Pour la première fois de l’histoire, une guerre se déroule sous les yeux du monde, quasi en direct, grâce aux réseaux sociaux. Au-delà des tensions sur le terrain et des déclarations des officiels des parties en conflit, c’est aussi une guerre des photos et des médias, plus discrète, qui se joue sur les réseaux sociaux. Mais si du côté de l'Ukraine l'usage des réseaux sociaux et des médias est intense, la Russie vient de décider de se couper des réseaux sociaux et des médias. Le pays a bloqué Facebook, restreint l'accès à Twitter et procédé à un sévère tour de vis contre les médias, introduisant de lourdes peines de prison pour toute diffusion d'"informations mensongères sur l'armée".

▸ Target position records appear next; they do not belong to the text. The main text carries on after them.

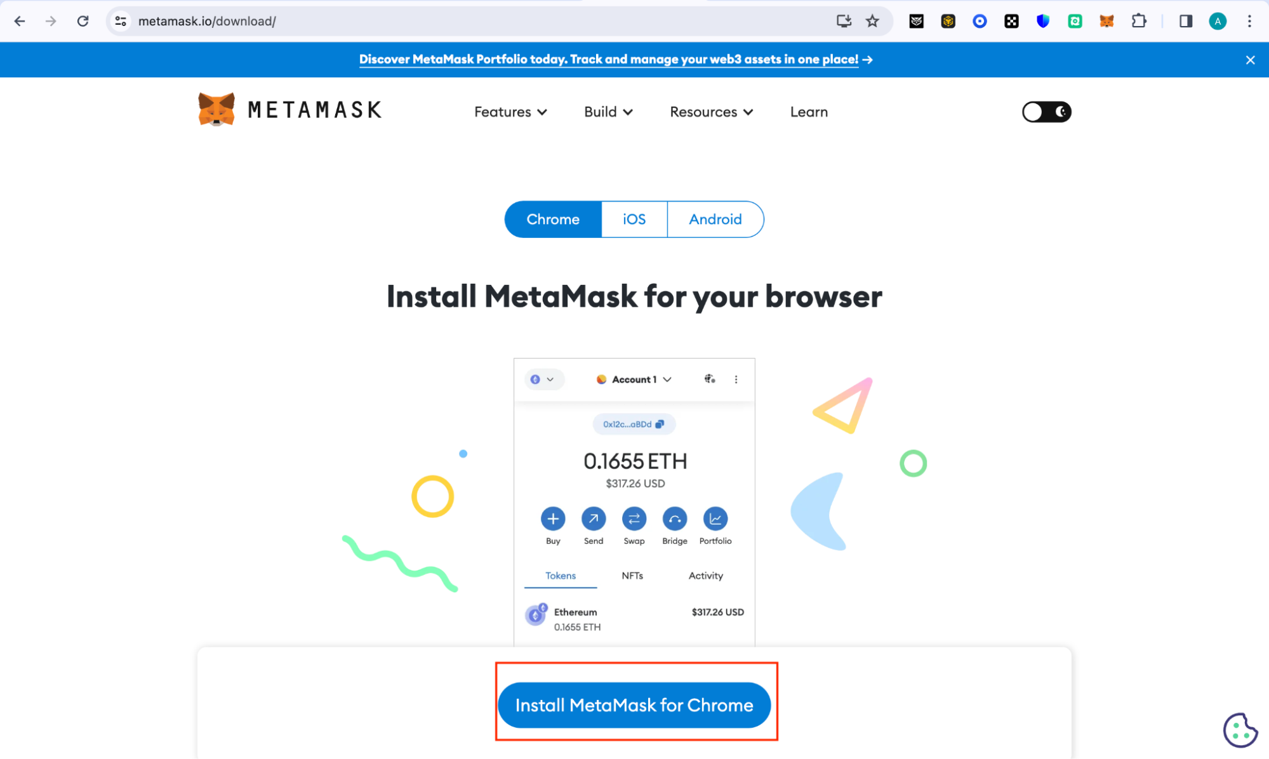Click Install MetaMask for Chrome button
The width and height of the screenshot is (1269, 759).
(x=635, y=705)
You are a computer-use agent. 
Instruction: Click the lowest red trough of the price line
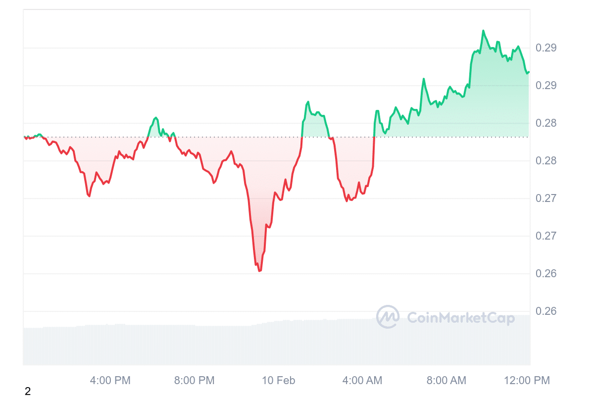pos(259,271)
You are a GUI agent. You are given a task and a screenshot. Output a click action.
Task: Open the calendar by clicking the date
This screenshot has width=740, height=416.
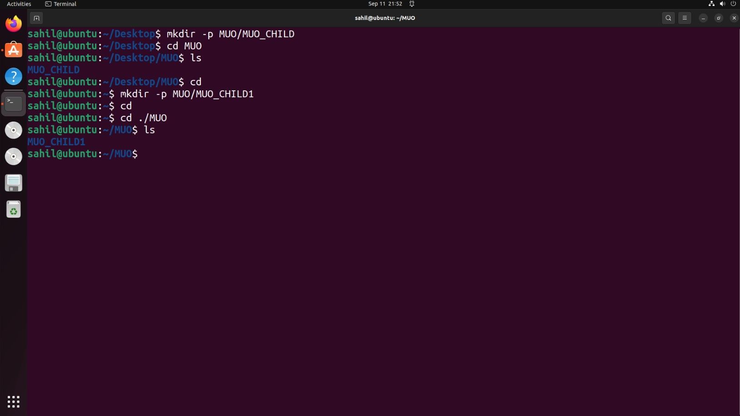coord(385,4)
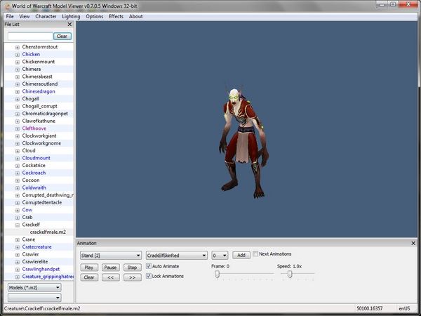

Ukraine-Russie : la guerre médiatique analysée par Michel Boyer
Ph. AFP

Le rôle des médias est très important pour permettre au monde de comprendre un conflit et de suivre l’actualité, aussi pénible qu’elle soit. La révolution technologique et celle du digital a changé la manière dont les médias assurent ce rôle d’information. «La multitude des canaux de diffusion et leur accessibilité permettent de suivre l’actualité en simultanée, en particulier à travers les images et les vidéos qui vont permettre d’apprécier la situation sur le terrain. Toutefois, cette pratique a des limites, notamment dans le cadre des réseaux sociaux où il devient très important de valider les sources», indique Michel Boyer, professeur affilié près de l’Institut d’études politiques de l’Université internationale de Rabat. Docteur en histoire des relations internationales et spécialiste en analyse des crises et des conflits armés, M. Boyer explique que cette problématique est accentuée notamment dans le cas des conflits militaires. «Dans le cadre de la guerre en Ukraine, et c’était le cas aussi en Syrie, de nombreuses images retouchées et non réelles circulaient visant à créer une émotion ou à renforcer un argumentaire sur le terrain en fonction des camps ou des personnes qui font circuler ces images. Le problème c’est qu’on n’est généralement pas en capacité, dans l’immédiateté de la circulation de ces images, d’avoir le recul suffisant pour pouvoir porter un regard critique sur ces contenus», explique M. Boyer.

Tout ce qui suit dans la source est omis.